/pg-spgist_hamming

Fast hamming-distance range searches via native GiST Indexing facility in PostgreSQL

Primary LanguageC

pg-spgist_hamming

This repository contains two SP-GiST index extensions.

Principally, they detail my progress while implementing a [BK-Tree][1] as a native C PostgreSQL indexing extension. This is extremely useful for certain types of searches, primarily related to fuzzy-image searching.

The subdirectories are as follows:

  • vptree: This is a simple Viewpoint-Tree index using the SP-GiST indexing facilities. Originally, this was written by Alexander Korotkov (a.korotkov@postgrespro.ru), though that implementation was for an earlier version of the SP_GiST API. The version in this repository has been updated for modern (9.6, 10) postgresql, and was the starting point for my own index implementation.

    Without this file, I wouldn't have been able to get anywhere, having a functional basis to work from was enormously beneficial, and I'm extremely grateful to Alexander (on the pgsql-hackers mailing list) for the starting point.

  • bktree: This is my index implementation. It implements a BK-tree index across a 64-bit p-hash data type. Basically, it results in a 65-ary tree, where the child nodes are distributed by the edit-distance from the intermediate node.

    This is (basically) a re-implementation of my pure-C++ BK-tree implementation that is located [here][2]. There are minor changes due to the requirements of the SP-GiST system (normally, this would be a 64-ary tree, but because SP-GiST inner tuples cannot store data, you need a additional branch for the matching case (e.g. edit distance of 0), whereas my C++ implementation can store the matching data directly in the inner tuple, so the matching case does not need an additional branch).

    As a side-benefit of having a robust and well-tested C++ implementation of a BK-tree, I can make stronger garantees about the correctness of the SP-GiST index implementation, simply by porting the tests for the C++ version to use the PG version.

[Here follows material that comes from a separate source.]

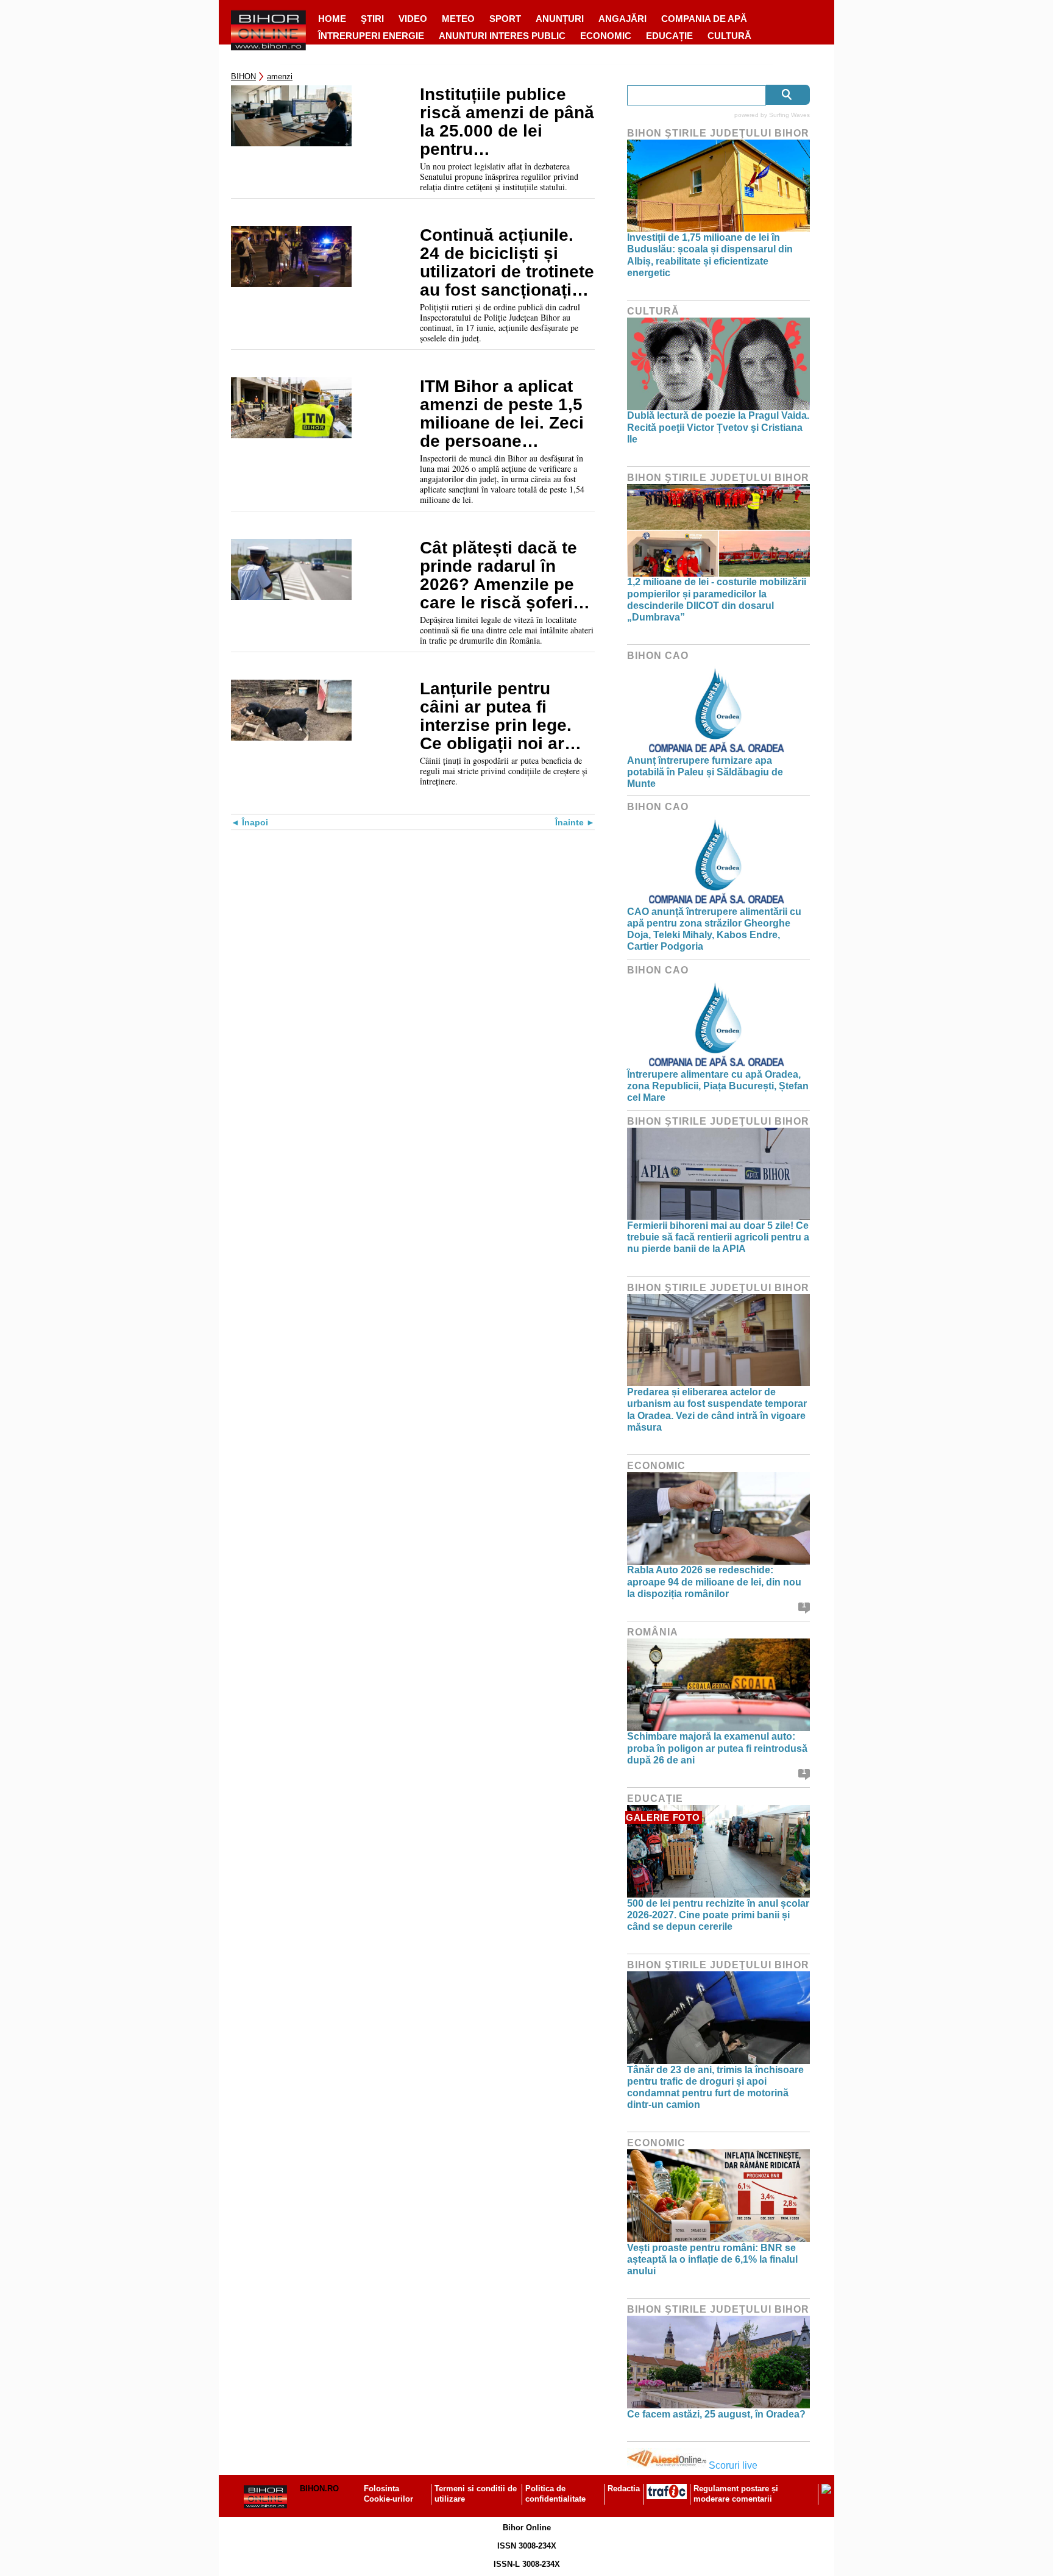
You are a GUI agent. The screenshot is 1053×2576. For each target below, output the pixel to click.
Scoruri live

That was done, and the resulting tests are [here][3] (see all the Test_db_BKTree*.py files).

  • old: Initially, I wasn't sure if I needed a SP-GiST or a plain GiST index, so the contents of this directory were experimenting with plain GiST indexes. It didn't really go anywhere, but it's vaguely interesting. I may revisit the GiST implementation at some point.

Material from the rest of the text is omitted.